The findings could herald a multi-million-pound windfall for the Scottish Government and local councils.
Although renewable energy only earned the CEC £1.8 million last year, some are hoping that figure could be up to a hundred times higher in years to come.
Up to £10bn worth of investment in offshore wind-energy projects around the UK is expected, but already some £5bn is projected for wave and tidal projects in the Pentland Firth and waters around Orkney.
If that level of investment continues, profits could run into many billions of pounds, which means income from leasing the seabed could run into hundreds of millions over the long term.
The money could come to Edinburgh, rather than going to the Treasury, though the Scottish Government would also have the flexibility to waive charges to encourage development in fragile areas.
In evidence, the CEC said they exercised “...the powers of ownership, although we are not owners in our own right”.

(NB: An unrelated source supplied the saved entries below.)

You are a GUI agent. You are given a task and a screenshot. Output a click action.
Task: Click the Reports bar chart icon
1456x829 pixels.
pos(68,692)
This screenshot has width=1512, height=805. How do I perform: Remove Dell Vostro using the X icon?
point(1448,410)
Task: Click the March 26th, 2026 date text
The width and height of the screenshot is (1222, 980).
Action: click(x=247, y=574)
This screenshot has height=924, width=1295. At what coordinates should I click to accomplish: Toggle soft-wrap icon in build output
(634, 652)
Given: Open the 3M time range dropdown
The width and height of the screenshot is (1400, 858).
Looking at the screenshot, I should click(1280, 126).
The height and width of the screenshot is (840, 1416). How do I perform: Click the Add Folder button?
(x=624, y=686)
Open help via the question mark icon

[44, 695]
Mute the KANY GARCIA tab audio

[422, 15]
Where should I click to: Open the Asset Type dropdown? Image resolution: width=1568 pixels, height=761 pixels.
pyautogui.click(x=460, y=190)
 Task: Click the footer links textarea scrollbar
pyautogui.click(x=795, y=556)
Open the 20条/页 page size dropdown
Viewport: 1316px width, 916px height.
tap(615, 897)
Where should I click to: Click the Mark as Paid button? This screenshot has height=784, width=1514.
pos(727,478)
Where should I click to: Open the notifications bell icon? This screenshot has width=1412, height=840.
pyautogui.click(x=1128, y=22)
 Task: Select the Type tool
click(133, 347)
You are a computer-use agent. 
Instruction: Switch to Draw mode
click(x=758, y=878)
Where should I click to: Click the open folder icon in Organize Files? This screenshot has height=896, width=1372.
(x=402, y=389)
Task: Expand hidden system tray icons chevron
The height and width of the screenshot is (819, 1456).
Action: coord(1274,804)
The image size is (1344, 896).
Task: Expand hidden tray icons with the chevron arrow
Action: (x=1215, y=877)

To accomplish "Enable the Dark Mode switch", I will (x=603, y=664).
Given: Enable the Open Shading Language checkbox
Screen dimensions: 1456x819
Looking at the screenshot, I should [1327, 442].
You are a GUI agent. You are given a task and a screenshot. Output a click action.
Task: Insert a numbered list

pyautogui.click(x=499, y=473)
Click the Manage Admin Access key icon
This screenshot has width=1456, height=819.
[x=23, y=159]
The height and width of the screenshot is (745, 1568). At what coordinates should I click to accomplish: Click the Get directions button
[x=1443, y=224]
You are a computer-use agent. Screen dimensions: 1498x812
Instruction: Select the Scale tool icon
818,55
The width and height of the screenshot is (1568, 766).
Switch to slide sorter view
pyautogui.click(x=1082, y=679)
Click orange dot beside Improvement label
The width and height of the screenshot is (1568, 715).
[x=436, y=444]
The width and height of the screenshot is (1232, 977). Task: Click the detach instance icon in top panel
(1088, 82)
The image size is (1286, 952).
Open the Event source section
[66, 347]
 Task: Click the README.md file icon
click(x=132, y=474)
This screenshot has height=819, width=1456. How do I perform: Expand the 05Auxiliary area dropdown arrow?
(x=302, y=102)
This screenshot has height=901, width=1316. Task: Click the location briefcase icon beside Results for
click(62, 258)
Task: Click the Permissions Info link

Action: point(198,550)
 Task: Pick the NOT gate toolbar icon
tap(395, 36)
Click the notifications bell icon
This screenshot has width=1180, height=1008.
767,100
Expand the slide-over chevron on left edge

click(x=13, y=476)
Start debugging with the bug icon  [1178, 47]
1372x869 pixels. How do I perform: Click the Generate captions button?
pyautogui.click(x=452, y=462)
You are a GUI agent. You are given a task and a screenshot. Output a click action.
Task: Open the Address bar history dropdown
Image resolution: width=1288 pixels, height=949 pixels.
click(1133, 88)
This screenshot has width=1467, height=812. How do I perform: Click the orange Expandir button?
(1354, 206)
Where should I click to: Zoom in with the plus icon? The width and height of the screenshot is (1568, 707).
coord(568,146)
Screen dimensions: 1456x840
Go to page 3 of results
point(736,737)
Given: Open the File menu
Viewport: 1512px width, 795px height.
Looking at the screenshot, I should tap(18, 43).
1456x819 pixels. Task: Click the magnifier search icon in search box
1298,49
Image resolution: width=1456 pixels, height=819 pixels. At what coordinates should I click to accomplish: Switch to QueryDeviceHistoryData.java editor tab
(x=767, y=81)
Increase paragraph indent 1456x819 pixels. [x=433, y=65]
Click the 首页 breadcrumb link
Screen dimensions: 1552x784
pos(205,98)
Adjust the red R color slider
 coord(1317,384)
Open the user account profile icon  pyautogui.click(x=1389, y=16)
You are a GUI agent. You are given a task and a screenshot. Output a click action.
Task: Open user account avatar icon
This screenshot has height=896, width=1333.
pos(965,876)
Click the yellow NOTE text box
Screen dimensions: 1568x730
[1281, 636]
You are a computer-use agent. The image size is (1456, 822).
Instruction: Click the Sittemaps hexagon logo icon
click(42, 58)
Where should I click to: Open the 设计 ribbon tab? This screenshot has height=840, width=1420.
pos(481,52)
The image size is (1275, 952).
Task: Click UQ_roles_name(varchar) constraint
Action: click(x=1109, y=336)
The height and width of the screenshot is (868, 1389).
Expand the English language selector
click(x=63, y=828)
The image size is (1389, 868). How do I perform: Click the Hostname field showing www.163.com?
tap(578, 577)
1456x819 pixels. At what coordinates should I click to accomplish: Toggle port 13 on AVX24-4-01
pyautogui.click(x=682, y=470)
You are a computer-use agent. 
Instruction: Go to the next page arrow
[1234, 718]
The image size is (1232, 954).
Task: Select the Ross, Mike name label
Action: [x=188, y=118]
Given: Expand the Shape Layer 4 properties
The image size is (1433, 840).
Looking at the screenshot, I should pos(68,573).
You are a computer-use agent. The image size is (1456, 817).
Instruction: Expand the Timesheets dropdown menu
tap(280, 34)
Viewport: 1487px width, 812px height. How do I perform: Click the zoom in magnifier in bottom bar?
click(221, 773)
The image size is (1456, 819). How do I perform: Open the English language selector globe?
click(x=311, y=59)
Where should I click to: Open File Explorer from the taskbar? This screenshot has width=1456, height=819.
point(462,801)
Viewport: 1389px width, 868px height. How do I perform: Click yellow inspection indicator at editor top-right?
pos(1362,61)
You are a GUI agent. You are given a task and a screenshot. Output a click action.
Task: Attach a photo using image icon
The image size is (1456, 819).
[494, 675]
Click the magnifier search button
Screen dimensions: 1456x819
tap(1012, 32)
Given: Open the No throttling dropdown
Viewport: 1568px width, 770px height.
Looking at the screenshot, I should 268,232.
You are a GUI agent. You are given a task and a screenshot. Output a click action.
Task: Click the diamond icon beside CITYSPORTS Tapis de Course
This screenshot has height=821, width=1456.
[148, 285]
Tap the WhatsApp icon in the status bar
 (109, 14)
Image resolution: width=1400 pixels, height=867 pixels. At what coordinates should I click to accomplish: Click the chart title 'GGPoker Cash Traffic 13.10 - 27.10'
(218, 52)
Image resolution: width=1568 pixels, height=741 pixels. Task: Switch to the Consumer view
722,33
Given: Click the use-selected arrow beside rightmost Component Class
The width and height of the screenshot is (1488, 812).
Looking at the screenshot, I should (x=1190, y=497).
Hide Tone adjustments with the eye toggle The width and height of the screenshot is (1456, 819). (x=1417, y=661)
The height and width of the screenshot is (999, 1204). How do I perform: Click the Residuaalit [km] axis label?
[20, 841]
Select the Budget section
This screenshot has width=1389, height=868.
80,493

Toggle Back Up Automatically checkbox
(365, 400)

The committee then concluded that: “Crown property rights in Scotland are defined and governed by Scots law, including Scotland’s Crown rights in Scotland’s territorial seabed and continental shelf area.
“As a result of the Scotland Act 1998, the Scottish Parliament can legislate over the extent and nature of Crown property rights in Scotland, legislate to regulate the use of land and property rights and issue guidance on standards of good management.”
One of the leading authorities on public rights to land in Scotland, Andy Wightman, says Holyrood definitely can abolish the Crown rights to the likes of the seabed, in order to let Scottish ministers hold them instead.
He said: “We need to get this sorted out now. The potential is similar to that of the oil boom in the 1970s when Shetland had the foresight to set up what is basically a sovereign wealth fund which has earned it millions since.”
The CEC, for their part, still insist: “The Crown Estate is specifically reserved under the Scotland Act and the Scottish Parliament would not be able to legislate to transfer ownership to Scottish ministers.”
Scottish ministers are also claiming they cannot interfere in the workings of the Commissioners because it is a reserved matter.